Long-term Health-Related Quality of Life (HRQOL) scores, including the EORTC QLQ-C30 at 6 months, 9 months, 12 months, 18 months, and 24 months. The EORTC questionnaire has a scoring of 0 to 100 and is disease-specific. 0 is none/minimal symptoms and normal/good functional ability. 100 is increased/severe symptoms and decrease/poor functional ability.

Time frame: 6 months, 9 months, 12 months, 18 months, and 24 months

Long Term Health Related Quality of Life-EuroQol

The EuroQOL-5D-FL (EQ-5D) will be used in parallel with the Health-Related Quality of Life (HRQOL) surveys to measure quality-adjusted life years. The EQ-5D comprises five questions on mobility, self-care, pain, usual activities, and psychological status with three possible answers for each item (1=no problem, 2=moderate problem, 3=severe problem. A summary index with a maximum score of 1 can be derived from these five dimensions by conversion with a table of scores.
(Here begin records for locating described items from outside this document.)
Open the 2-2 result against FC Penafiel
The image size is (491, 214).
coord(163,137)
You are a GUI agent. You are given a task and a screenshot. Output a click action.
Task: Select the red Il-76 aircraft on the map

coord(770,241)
The maximum score of 1 indicates the best health state, by contrast with the scores of individual questions, where higher scores indicate more severe or frequent problems.

Time frame: 6 months, 9 months, 12 months, 18 months, and 24 months

Acute toxicities related to Radiotherapy treatment

Proportion of patients with acute treatment toxicity for the anatomic site undergoing treatment

Time frame: Up to 90 days

Disease Status [progression-free survival]

Evaluate progression-free survival after intensity-modulated radiotherapy or stereotactic body radiotherapy for the cancers above. For prostate cancer cohort, biochemical progression-free survival will also be measured.